- _GIVEN EXERCISE 1_
Translate this sentence from the tidyeval blog post into Spanish: "I admire his posts on the practical problems at the interface of R and spreadsheets."
- _GIVEN EXERCISE 2_
Reproduce the tidyeval blog post between "First, I am" and "You’ve learned something.", inclusive, swapping "simple" for "straightforward".
- _GIVEN EXERCISE 3_
Extend the tidyeval blog post past its final line.

- _SUPPLIED PASSAGE_
________________

I’m working to become more facile with tidyeval, which is the name of a new framework for “computing on the language” (the R language, that is). The immediate motivation for tidyeval is to provide better tools for programming around packages in the tidyverse, especially dplyr and, eventually, ggplot2. To learn more:
Luis Verde Arregoitia tagged me in a tweet linking to his recent blog post Using Tidy Evaluation to untangle header rows. I admire his posts on the practical problems at the interface of R and spreadsheets. In this post, he does battle with non-data rows that are embedded in the data rectangle and not necessarily at the top. This is an nasty combination of two common patterns:
For the full setup, please read his post.
Luis wants a function to put the “trickle down” information into its own variable and then eliminate the non-data rows. And he wants it to feel like a dplyr verb: user can provide the names of these variables in bare form, i.e. not surrounded by quotes.
First, I am easily sucked into spreadsheet problems. Second, the best way I have found to learn something, like tidyeval, is to take every opportunity to work seemingly simple examples. If they are simple … great! You’ve gotten practice. If they are not … great! You’ve learned something.
untangle()

________________

- _RECORDED INFORMATION_
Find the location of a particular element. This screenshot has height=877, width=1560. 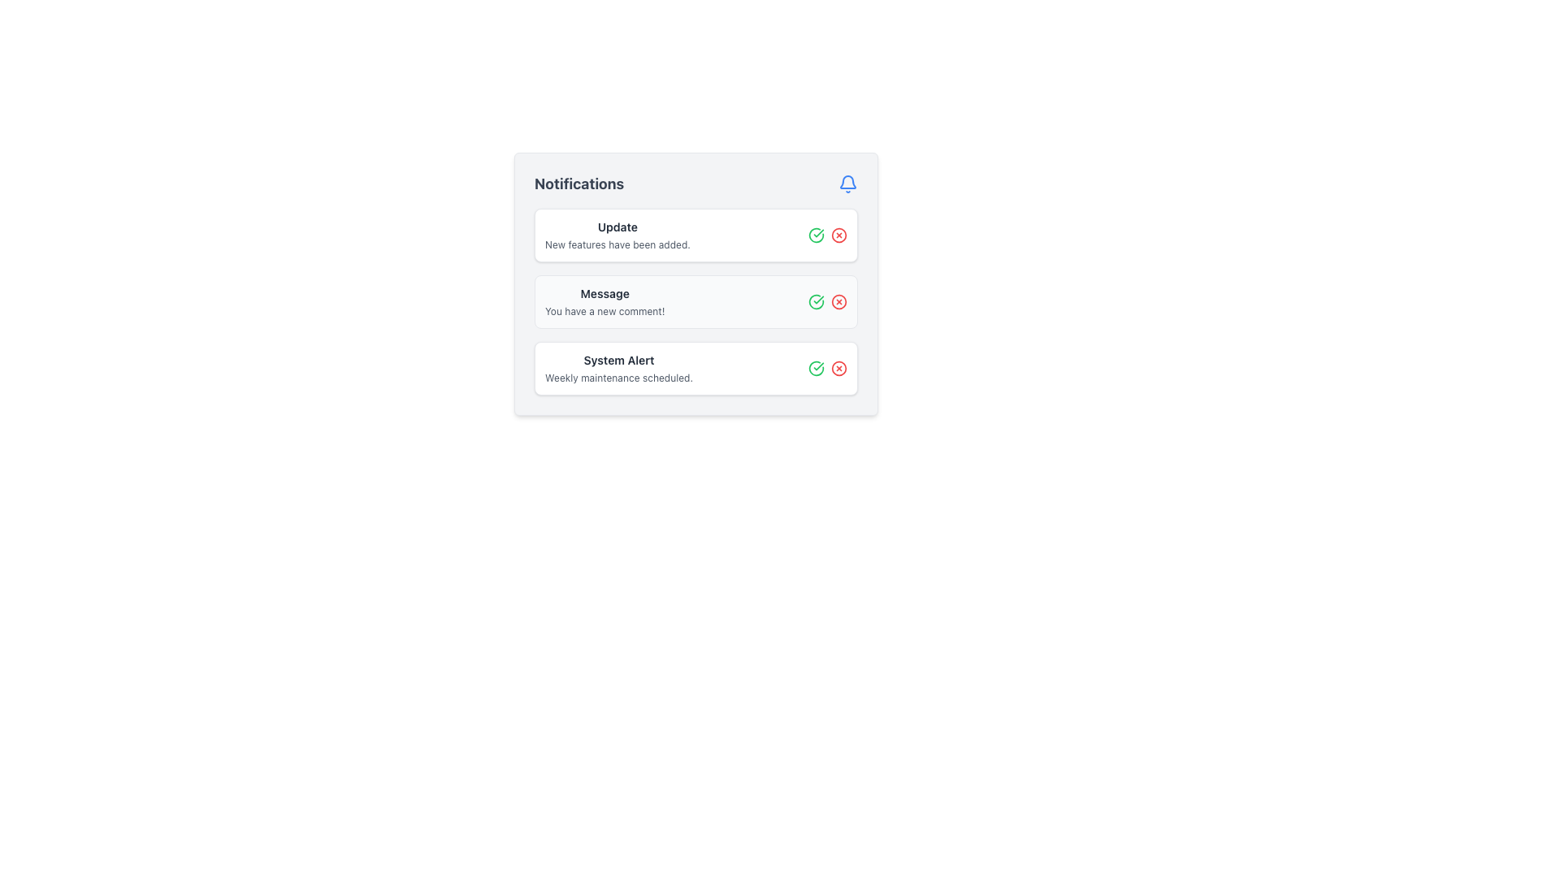

the button group in the bottom-right corner of the 'System Alert' notification card is located at coordinates (827, 369). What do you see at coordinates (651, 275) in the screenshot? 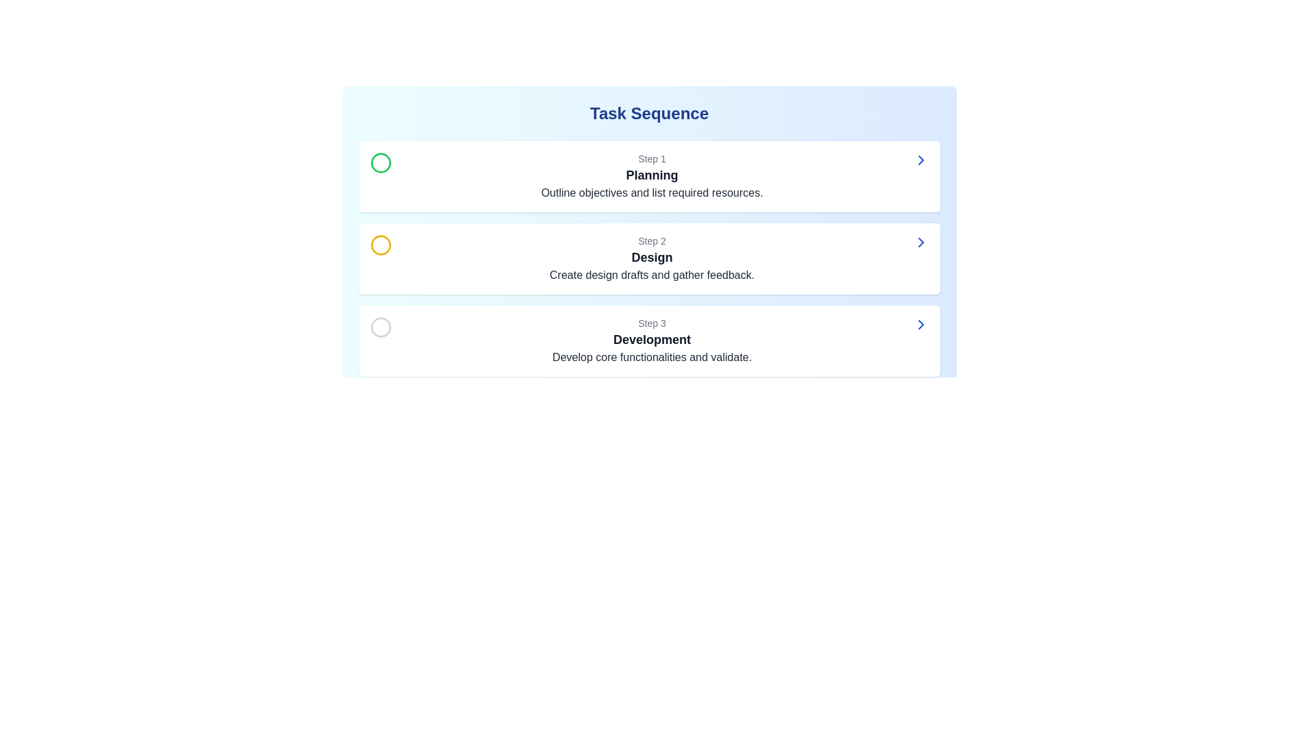
I see `the gray-colored text label that says 'Create design drafts and gather feedback.' located within the 'Step 2' section of the 'Task Sequence' interface` at bounding box center [651, 275].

________________

- _EXPECTED ANSWER 1_
Admiro sus publicaciones sobre los problemas prácticos en la interfaz entre R y las hojas de cálculo.

- _EXPECTED ANSWER 2_
First, I am easily sucked into spreadsheet problems. Second, the best way I have found to learn something, like tidyeval, is to take every opportunity to work seemingly straightforward examples. If they are straightforward … great! You’ve gotten practice. If they are not … great! You’ve learned something.

- _EXPECTED ANSWER 3_
So here’s my version, where “my” means I actually benefitted from very helpful input from the masterminds behind tidyeval, Lionel Henry and Hadley Wickham.
Load dplyr, tidyr, and rlang. Why rlang? dplyr re-exports the rlang functions that are most useful for “civilians”, but it was helpful here to use sym()
, which is not re-exported by dplyr.
library(dplyr, warn.conflicts = FALSE)
library(tidyr)
library(rlang)
Set up a tibble with one column, which is contaminated by both species and diet information. Ultimately, only the rows holding "Sp1"
, "Sp2"
, etc. should survive as data rows, with new variables for species and diet.
(dat <- tibble(
jumble = c("Muridae", "diet:seeds", "Sp1", "Sp2", "Sp3",
"diet:unknown", "Sp4", "Sp5", "Cricetidae", "diet:fruits", "Sp11",
"Sp32", "Sp113")
))
## # A tibble: 13 x 1
## jumble
## <chr>
## 1 Muridae
## 2 diet:seeds
## 3 Sp1
## 4 Sp2
## 5 Sp3
## 6 diet:unknown
## 7 Sp4
## 8 Sp5
## 9 Cricetidae
## 10 diet:fruits
## 11 Sp11
## 12 Sp32
## 13 Sp113
Define the new verb, untangle2()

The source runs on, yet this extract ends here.